> _ACTIVITY_
The expected output is every entry, repeated exactly.

> _DATA TO USE_
——
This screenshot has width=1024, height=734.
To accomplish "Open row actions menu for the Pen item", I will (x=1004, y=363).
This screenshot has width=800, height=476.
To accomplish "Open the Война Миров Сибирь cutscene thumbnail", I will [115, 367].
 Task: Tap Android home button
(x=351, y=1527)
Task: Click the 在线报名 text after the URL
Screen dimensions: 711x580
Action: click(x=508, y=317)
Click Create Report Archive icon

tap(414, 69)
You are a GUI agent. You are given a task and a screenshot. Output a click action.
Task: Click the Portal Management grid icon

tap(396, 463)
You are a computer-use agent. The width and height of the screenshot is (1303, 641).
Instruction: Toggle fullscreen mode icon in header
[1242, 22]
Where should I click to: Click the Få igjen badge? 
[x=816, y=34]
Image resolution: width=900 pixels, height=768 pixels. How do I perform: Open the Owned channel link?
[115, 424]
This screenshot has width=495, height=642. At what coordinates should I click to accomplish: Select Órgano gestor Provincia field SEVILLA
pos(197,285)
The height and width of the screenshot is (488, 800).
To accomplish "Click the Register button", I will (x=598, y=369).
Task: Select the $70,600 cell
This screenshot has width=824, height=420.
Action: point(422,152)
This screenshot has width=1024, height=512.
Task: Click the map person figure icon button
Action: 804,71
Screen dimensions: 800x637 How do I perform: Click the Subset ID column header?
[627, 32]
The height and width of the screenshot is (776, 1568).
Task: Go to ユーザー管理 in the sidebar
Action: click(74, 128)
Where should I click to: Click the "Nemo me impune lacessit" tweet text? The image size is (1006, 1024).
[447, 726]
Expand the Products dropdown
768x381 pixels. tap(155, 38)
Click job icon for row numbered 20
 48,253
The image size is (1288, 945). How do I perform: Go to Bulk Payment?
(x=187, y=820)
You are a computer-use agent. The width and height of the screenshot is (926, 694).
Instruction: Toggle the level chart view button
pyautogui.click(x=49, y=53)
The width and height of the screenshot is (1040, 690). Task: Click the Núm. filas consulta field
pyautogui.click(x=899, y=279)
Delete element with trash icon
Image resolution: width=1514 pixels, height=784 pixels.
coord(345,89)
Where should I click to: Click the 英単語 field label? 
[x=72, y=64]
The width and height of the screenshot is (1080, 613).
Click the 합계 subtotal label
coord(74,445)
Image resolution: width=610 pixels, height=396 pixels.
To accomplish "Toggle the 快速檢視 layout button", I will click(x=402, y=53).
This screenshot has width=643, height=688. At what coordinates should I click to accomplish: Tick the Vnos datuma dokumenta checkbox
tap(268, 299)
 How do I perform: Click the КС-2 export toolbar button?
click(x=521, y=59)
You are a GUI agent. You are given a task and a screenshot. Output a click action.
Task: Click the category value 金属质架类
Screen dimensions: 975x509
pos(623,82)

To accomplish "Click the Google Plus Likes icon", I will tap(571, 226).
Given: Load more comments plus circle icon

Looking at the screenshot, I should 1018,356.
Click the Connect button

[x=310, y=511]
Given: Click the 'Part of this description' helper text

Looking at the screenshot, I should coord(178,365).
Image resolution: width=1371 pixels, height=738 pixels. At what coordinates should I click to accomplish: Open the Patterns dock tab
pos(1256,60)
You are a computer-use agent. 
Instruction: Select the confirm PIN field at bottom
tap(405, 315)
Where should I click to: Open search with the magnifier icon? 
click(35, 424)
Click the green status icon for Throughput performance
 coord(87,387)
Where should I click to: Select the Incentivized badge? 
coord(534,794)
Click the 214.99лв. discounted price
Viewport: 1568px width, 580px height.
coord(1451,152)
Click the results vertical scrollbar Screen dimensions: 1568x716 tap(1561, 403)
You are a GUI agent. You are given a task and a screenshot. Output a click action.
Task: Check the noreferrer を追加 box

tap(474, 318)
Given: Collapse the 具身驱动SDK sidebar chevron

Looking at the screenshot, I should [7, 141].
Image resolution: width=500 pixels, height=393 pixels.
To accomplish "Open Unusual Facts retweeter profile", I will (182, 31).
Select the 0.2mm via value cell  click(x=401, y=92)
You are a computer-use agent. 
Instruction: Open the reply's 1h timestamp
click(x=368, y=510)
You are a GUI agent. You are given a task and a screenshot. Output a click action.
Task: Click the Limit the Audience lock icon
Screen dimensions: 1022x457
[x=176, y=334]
——
> _WRITTEN ANSWER_
This screenshot has width=1024, height=734.
To accomplish "Open row actions menu for the Pen item", I will (x=1004, y=363).
This screenshot has width=800, height=476.
To accomplish "Open the Война Миров Сибирь cutscene thumbnail", I will [115, 367].
 Task: Tap Android home button
(x=351, y=1527)
Task: Click the 在线报名 text after the URL
Screen dimensions: 711x580
Action: click(x=508, y=317)
Click Create Report Archive icon

tap(414, 69)
You are a GUI agent. You are given a task and a screenshot. Output a click action.
Task: Click the Portal Management grid icon

tap(396, 463)
You are a computer-use agent. The width and height of the screenshot is (1303, 641).
Instruction: Toggle fullscreen mode icon in header
[1242, 22]
Where should I click to: Click the Få igjen badge? 
[x=816, y=34]
Image resolution: width=900 pixels, height=768 pixels. How do I perform: Open the Owned channel link?
[115, 424]
This screenshot has width=495, height=642. At what coordinates should I click to accomplish: Select Órgano gestor Provincia field SEVILLA
pos(197,285)
The height and width of the screenshot is (488, 800).
To accomplish "Click the Register button", I will (x=598, y=369).
Task: Select the $70,600 cell
This screenshot has width=824, height=420.
Action: point(422,152)
This screenshot has width=1024, height=512.
Task: Click the map person figure icon button
Action: 804,71
Screen dimensions: 800x637 How do I perform: Click the Subset ID column header?
[627, 32]
The height and width of the screenshot is (776, 1568).
Task: Go to ユーザー管理 in the sidebar
Action: click(74, 128)
Where should I click to: Click the "Nemo me impune lacessit" tweet text? The image size is (1006, 1024).
[447, 726]
Expand the Products dropdown
768x381 pixels. tap(155, 38)
Click job icon for row numbered 20
 48,253
The image size is (1288, 945). How do I perform: Go to Bulk Payment?
(x=187, y=820)
You are a computer-use agent. The width and height of the screenshot is (926, 694).
Instruction: Toggle the level chart view button
pyautogui.click(x=49, y=53)
The width and height of the screenshot is (1040, 690). Task: Click the Núm. filas consulta field
pyautogui.click(x=899, y=279)
Delete element with trash icon
Image resolution: width=1514 pixels, height=784 pixels.
coord(345,89)
Where should I click to: Click the 英単語 field label? 
[x=72, y=64]
The width and height of the screenshot is (1080, 613).
Click the 합계 subtotal label
coord(74,445)
Image resolution: width=610 pixels, height=396 pixels.
To accomplish "Toggle the 快速檢視 layout button", I will click(x=402, y=53).
This screenshot has width=643, height=688. At what coordinates should I click to accomplish: Tick the Vnos datuma dokumenta checkbox
tap(268, 299)
 How do I perform: Click the КС-2 export toolbar button?
click(x=521, y=59)
You are a GUI agent. You are given a task and a screenshot. Output a click action.
Task: Click the category value 金属质架类
Screen dimensions: 975x509
pos(623,82)

To accomplish "Click the Google Plus Likes icon", I will tap(571, 226).
Given: Load more comments plus circle icon

Looking at the screenshot, I should 1018,356.
Click the Connect button

[x=310, y=511]
Given: Click the 'Part of this description' helper text

Looking at the screenshot, I should coord(178,365).
Image resolution: width=1371 pixels, height=738 pixels. At what coordinates should I click to accomplish: Open the Patterns dock tab
pos(1256,60)
You are a computer-use agent. 
Instruction: Select the confirm PIN field at bottom
tap(405, 315)
Where should I click to: Open search with the magnifier icon? 
click(35, 424)
Click the green status icon for Throughput performance
 coord(87,387)
Where should I click to: Select the Incentivized badge? 
coord(534,794)
Click the 214.99лв. discounted price
Viewport: 1568px width, 580px height.
coord(1451,152)
Click the results vertical scrollbar Screen dimensions: 1568x716 tap(1561, 403)
You are a GUI agent. You are given a task and a screenshot. Output a click action.
Task: Check the noreferrer を追加 box

tap(474, 318)
Given: Collapse the 具身驱动SDK sidebar chevron

Looking at the screenshot, I should [7, 141].
Image resolution: width=500 pixels, height=393 pixels.
To accomplish "Open Unusual Facts retweeter profile", I will (182, 31).
Select the 0.2mm via value cell  click(x=401, y=92)
You are a computer-use agent. 
Instruction: Open the reply's 1h timestamp
click(x=368, y=510)
You are a GUI agent. You are given a task and a screenshot. Output a click action.
Task: Click the Limit the Audience lock icon
Screen dimensions: 1022x457
[x=176, y=334]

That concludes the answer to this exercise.